Am 13. Mai feierten wir das Richtfest für unseren neuen Mittelbau. Zahlreiche Menschen waren zusammengekommen: Schülerinnen und Schüler, Lehrerinnen und Lehrer, Eltern, Freunde und alle, die mit Hand und Haupt an der Errichtung des Hauses beteiligt sind. Für die Stadt Reutlingen hielt Oberbürgermeister Thomas Keck eine Ansprache, in der er die bauliche Entwicklung der Schule nachzeichnete, ihre Bedeutung als ganzheitlichen Lernort hervorhob, die wichtige Rolle der Waldorfpädagogik für Reutlingens vielfältige Bildungslandschaft betonte und an die gemeinsame Geschichte von Schule und Stadt seit 1946 erinnerte. Zuvor hatte für die Schulgemeinschaft Andrea Petzold gesprochen und dargelegt, wie im Bau eines Hauses Geist und Materie so innig verwoben sind wie in einem Kunstwerk, weil alles Bildende Kunst ist, vom Kopf bis zum Fuß, vom Herzen bis in die Hände und bis in den irdischen Bau hinein. Von Seiten der Kinder erfüllte die dritte Klasse die Feier mit Liedern aus ihrer Hausbauepoche. Ein Kanon, an dem nun auch die Oberstufe tüchtig mitwirkte, trug zum Segen der Schulgemeinschaft über das Haus ein Weiteres bei.
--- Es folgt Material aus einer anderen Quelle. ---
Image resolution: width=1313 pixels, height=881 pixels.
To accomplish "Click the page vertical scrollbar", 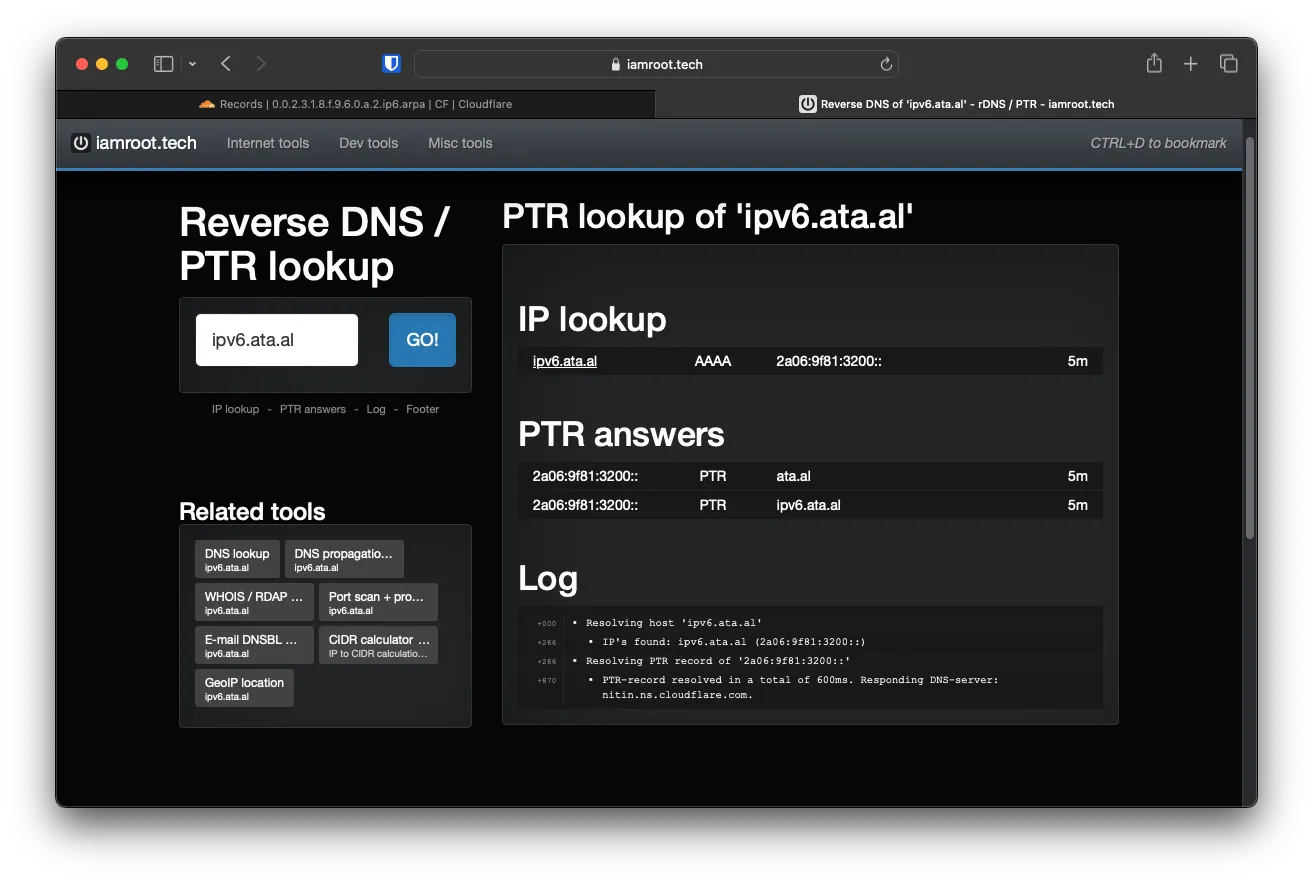I will (x=1249, y=340).
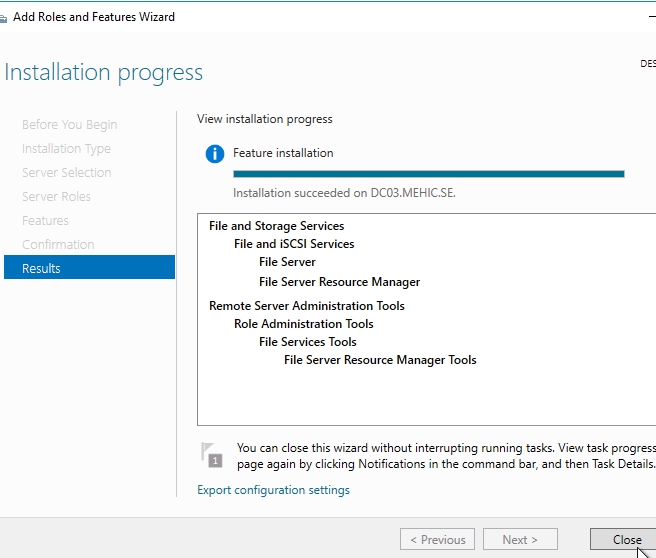Open the Features step
Screen dimensions: 656x558
(45, 221)
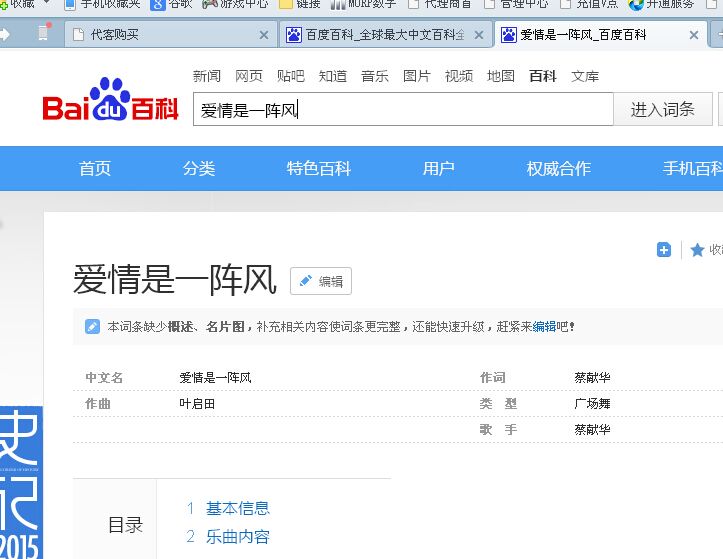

Im Zentrum aber stand der Segen der Erbauer: Zimmermänner in traditioneller Kluft setzten den Kranz nach altem Brauch mit einem tiefsinnigen Richtspruch des Zimmermeisters Joscha Hohnberg, brachten ein dreifaches Hoch! aus und zerbrachen das obligatorische Glas. Scherben bringen Glück, wie auch die Tatsache beweist, dass es zwar ein 13ter, aber ein Glückstag war: Das Wetter spielte mit und die Eisheiligen hatten für die Kleinen wirklich ein Eis mitgebracht, als süßes Dankeschön fürs Lauschen, Schauen, Singen und Stillsitzen. Mitnehmen durften wir alle ein Rätsel von Andrea Petzold, dessen Lösung schon die uralte Sphinx kannte.
Ein erbauliches und aufrichtendes Fest!